Title
Bayesian Compression in High-Dimensional Regression
Speaker
Rajarshi Guhaniyogi, Duke University
Abstract
As an alternative to variable selection or shrinkage in massive dimensional regression, we propose a novel idea to compress massive dimensional predictors to a lower dimension. Careful studies are carried out with several choices of compression matrices to understand their relative advantages and trade-offs. Compressing predictors with random compression dramatically reduces storage and computational bottlenecks, yielding accurate prediction when the predictors can be projected onto a low dimensional linear subspace with minimal loss of information about the response. As opposed to existing Bayesian dimensionality reduction approaches, the exact posterior distribution conditional on the compressed data is available analytically.

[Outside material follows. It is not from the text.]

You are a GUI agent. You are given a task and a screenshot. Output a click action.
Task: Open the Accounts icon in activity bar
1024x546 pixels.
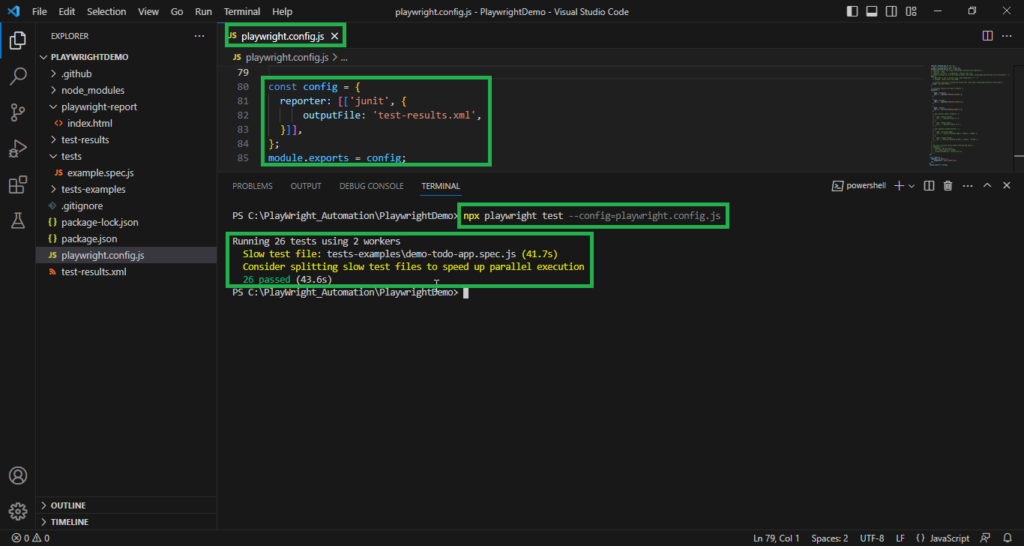click(x=18, y=476)
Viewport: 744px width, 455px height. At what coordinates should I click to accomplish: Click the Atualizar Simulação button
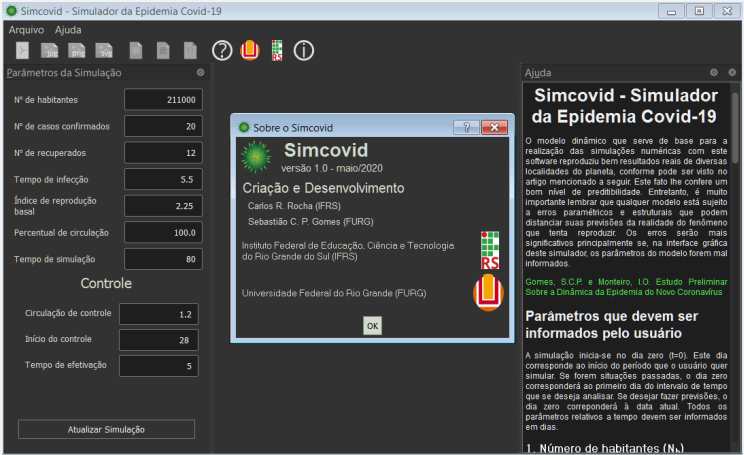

This results in speeding up computation by many orders of magnitude while also bypassing robustness issues due to convergence and mixing problems with MCMC. Model averaging is used to reduce sensitivity to the random compression matrix, while accommodating uncertainty in the subspace dimension. Designed compression matrices additionally facilitate accurate lower dimensional subspace estimation along with good predictive inference. Novel modeling techniques are implemented to scale up these methods in presence of massive data or streaming data. Strong theoretical results are provided guaranteeing "optimal" convergence behavior for both these approaches. Practical performance relative to competitors is illustrated in extensive simulations and real data applications.